DATA TO EXAMINE
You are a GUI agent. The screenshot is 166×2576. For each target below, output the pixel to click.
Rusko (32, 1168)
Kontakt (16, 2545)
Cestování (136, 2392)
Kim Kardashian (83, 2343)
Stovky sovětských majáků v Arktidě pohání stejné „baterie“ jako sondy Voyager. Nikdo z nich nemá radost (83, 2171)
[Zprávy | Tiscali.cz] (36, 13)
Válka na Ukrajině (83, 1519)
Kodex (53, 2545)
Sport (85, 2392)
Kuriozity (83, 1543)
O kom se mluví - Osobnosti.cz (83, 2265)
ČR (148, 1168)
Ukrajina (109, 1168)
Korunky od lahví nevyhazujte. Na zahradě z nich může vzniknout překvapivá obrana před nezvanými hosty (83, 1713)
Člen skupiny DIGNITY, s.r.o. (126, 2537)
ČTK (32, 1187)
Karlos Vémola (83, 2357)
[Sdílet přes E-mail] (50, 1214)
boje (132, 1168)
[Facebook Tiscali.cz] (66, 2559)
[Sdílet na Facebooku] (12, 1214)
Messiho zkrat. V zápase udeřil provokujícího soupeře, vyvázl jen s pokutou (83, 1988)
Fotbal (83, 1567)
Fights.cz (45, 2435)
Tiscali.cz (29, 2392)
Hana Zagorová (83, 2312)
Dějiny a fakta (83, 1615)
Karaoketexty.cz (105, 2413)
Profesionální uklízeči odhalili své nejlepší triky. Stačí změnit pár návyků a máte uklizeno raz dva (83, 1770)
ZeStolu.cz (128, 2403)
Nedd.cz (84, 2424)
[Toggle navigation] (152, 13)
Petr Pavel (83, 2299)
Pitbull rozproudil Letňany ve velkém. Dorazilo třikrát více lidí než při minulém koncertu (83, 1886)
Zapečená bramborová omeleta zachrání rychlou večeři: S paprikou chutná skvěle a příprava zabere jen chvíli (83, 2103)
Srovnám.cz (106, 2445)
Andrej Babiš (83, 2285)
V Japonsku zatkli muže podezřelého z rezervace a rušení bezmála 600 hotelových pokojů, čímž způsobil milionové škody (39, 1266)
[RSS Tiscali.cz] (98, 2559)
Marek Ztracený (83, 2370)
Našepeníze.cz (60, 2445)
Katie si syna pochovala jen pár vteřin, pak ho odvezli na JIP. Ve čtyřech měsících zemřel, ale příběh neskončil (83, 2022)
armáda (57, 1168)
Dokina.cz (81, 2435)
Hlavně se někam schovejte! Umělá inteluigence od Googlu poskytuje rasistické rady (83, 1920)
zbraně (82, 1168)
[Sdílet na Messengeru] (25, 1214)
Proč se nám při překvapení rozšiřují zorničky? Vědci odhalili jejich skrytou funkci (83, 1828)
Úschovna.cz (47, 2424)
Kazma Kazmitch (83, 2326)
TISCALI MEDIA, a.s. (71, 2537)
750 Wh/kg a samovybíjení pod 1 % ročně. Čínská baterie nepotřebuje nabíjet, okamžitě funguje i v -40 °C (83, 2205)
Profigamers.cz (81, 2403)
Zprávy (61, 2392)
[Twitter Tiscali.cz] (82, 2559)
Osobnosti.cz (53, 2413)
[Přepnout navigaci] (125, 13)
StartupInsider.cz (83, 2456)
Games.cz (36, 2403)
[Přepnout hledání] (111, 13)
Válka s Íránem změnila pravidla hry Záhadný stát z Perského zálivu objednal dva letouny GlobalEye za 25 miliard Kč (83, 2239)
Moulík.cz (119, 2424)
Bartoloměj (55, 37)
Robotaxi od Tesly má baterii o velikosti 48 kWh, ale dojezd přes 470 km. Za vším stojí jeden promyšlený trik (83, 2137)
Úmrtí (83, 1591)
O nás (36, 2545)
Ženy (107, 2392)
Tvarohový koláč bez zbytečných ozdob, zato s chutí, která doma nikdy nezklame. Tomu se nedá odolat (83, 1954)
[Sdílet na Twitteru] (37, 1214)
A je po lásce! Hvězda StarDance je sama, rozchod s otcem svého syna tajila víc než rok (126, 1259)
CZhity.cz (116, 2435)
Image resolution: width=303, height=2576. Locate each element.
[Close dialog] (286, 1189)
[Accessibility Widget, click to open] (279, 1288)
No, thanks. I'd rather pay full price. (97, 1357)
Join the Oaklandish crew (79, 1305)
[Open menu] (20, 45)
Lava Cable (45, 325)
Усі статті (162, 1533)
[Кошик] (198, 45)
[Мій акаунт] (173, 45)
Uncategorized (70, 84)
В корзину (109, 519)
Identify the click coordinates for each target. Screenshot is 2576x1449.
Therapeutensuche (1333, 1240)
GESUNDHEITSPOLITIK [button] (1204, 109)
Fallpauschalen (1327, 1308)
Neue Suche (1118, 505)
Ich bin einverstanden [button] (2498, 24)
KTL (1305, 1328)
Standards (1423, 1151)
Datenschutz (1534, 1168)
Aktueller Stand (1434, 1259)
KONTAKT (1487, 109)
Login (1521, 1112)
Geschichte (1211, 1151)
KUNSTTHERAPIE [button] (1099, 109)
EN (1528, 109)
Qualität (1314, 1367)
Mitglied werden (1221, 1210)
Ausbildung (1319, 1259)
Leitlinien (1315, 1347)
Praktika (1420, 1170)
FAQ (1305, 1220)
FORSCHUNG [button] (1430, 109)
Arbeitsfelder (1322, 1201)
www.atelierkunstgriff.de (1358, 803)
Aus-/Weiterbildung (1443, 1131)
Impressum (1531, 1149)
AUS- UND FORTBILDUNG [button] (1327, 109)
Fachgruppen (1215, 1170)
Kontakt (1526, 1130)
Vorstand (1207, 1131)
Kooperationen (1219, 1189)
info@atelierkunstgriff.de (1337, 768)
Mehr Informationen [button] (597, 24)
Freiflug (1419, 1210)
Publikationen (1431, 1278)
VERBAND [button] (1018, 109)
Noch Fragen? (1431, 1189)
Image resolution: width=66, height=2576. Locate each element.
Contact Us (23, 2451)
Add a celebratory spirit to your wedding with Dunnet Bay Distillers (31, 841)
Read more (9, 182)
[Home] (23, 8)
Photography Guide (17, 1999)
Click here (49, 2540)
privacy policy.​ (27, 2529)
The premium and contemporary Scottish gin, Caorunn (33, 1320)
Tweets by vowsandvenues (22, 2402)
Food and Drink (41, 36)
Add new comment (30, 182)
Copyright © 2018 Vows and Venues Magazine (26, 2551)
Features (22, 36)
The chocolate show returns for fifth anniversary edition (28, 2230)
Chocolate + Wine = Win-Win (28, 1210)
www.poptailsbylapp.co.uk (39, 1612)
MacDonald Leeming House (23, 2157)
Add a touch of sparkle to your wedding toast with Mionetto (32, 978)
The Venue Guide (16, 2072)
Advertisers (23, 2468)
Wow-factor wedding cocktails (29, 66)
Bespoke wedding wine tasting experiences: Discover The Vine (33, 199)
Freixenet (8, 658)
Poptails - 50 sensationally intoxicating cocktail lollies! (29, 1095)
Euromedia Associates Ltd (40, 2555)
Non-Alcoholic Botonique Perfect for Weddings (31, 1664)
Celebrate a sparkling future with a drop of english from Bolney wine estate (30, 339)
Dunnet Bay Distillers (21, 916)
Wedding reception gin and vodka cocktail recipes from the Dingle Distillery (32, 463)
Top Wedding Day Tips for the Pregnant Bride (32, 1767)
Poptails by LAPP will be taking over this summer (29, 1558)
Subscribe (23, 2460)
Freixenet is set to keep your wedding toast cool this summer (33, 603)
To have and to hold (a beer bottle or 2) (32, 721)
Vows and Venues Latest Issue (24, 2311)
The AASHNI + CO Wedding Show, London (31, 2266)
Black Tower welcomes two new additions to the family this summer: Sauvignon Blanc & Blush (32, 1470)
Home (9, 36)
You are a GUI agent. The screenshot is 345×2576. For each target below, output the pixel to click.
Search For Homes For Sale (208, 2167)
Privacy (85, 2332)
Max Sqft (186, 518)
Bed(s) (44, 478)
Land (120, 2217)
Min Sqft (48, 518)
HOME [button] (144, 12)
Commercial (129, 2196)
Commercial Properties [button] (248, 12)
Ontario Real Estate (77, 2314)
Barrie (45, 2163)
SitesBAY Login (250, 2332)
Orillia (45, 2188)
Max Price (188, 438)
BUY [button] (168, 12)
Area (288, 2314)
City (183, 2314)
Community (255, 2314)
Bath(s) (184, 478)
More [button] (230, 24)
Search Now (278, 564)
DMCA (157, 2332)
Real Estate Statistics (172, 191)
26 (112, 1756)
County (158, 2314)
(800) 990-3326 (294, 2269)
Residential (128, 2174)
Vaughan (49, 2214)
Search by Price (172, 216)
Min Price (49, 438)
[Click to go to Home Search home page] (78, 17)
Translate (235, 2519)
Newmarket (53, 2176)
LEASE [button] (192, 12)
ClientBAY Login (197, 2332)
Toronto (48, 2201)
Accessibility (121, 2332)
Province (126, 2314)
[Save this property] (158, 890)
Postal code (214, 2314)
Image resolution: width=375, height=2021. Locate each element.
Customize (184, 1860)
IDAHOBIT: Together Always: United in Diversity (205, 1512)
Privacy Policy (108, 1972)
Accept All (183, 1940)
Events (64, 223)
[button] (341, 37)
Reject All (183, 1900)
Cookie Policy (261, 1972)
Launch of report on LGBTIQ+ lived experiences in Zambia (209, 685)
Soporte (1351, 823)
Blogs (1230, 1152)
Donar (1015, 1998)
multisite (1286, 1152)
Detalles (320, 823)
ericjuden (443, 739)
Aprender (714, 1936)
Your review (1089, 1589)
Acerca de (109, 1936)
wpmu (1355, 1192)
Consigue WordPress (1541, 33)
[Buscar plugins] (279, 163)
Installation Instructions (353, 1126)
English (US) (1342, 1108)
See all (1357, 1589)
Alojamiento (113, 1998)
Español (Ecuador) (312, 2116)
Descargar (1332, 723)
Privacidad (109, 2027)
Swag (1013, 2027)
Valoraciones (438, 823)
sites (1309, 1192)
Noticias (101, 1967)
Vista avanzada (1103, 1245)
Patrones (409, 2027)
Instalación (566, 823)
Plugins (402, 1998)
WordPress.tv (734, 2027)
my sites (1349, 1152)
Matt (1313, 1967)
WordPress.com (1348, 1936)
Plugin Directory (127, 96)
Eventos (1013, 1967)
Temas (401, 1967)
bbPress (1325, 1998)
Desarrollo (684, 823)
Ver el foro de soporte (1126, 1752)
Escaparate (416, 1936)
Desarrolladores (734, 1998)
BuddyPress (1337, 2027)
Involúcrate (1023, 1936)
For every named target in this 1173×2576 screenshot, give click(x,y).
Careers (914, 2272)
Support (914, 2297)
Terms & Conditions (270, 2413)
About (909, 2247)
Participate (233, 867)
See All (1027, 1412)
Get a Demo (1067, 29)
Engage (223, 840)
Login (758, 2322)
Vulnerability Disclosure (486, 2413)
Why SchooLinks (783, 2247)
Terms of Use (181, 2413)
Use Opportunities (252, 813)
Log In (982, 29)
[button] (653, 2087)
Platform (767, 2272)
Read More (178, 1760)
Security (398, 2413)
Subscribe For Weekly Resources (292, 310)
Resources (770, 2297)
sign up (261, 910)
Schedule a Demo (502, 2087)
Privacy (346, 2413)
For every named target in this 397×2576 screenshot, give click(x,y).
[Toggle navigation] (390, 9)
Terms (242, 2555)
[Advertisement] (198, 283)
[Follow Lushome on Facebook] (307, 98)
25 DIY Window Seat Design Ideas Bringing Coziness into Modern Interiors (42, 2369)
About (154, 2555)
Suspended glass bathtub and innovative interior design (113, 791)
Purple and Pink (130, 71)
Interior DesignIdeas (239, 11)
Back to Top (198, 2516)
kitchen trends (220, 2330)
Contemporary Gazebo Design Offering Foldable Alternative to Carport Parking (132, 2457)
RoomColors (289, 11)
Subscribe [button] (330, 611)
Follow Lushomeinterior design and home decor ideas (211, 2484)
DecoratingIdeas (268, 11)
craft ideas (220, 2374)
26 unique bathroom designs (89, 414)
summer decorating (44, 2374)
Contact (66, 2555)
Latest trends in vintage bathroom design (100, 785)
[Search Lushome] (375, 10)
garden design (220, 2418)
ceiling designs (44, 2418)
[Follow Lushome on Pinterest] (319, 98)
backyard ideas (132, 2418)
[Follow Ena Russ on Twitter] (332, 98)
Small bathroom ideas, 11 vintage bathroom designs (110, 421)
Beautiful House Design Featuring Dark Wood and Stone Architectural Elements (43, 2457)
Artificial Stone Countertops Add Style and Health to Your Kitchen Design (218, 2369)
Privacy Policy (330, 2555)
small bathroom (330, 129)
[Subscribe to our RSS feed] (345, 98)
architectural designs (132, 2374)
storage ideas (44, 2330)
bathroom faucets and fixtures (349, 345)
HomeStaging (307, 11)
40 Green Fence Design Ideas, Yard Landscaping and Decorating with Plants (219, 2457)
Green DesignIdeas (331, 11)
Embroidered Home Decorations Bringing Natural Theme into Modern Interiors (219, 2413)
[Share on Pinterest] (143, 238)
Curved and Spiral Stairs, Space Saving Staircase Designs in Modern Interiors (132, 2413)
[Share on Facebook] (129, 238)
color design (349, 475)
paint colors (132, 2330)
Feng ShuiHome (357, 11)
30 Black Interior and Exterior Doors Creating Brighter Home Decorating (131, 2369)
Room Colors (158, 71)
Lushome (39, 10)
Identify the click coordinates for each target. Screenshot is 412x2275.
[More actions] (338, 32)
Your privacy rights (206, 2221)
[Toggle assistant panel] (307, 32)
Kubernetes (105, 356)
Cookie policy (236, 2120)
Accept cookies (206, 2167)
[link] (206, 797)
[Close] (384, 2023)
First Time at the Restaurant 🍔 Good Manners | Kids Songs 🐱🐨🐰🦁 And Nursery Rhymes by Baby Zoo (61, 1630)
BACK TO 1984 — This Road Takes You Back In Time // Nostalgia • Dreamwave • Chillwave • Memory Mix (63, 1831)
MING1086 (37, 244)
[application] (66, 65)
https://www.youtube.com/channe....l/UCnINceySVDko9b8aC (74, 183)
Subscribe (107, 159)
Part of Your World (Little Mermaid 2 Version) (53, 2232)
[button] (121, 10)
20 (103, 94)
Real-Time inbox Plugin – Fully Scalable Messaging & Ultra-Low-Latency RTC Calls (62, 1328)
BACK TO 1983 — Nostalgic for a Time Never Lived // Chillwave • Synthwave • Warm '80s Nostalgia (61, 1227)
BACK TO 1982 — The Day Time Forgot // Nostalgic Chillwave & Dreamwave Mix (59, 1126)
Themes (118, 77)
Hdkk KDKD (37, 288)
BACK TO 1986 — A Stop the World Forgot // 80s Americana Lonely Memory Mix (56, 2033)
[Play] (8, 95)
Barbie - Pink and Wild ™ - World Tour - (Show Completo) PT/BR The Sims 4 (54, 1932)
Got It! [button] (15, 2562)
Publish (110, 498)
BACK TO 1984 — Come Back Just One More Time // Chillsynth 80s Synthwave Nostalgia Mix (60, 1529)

WHAT THE EXERCISE ASKS
Retype, in the same exact form, the lines of the material above from the line holding "Min Price (49, 438)" through the line holding "Accept All (183, 1940)".

TASK RESULT
Min Price (49, 438)
[Click to go to Home Search home page] (78, 17)
Translate (235, 2519)
Newmarket (53, 2176)
LEASE [button] (192, 12)
ClientBAY Login (197, 2332)
Toronto (48, 2201)
Accessibility (121, 2332)
Province (126, 2314)
[Save this property] (158, 890)
Postal code (214, 2314)
Image resolution: width=375, height=2021. Locate each element.
Customize (184, 1860)
IDAHOBIT: Together Always: United in Diversity (205, 1512)
Privacy Policy (108, 1972)
Accept All (183, 1940)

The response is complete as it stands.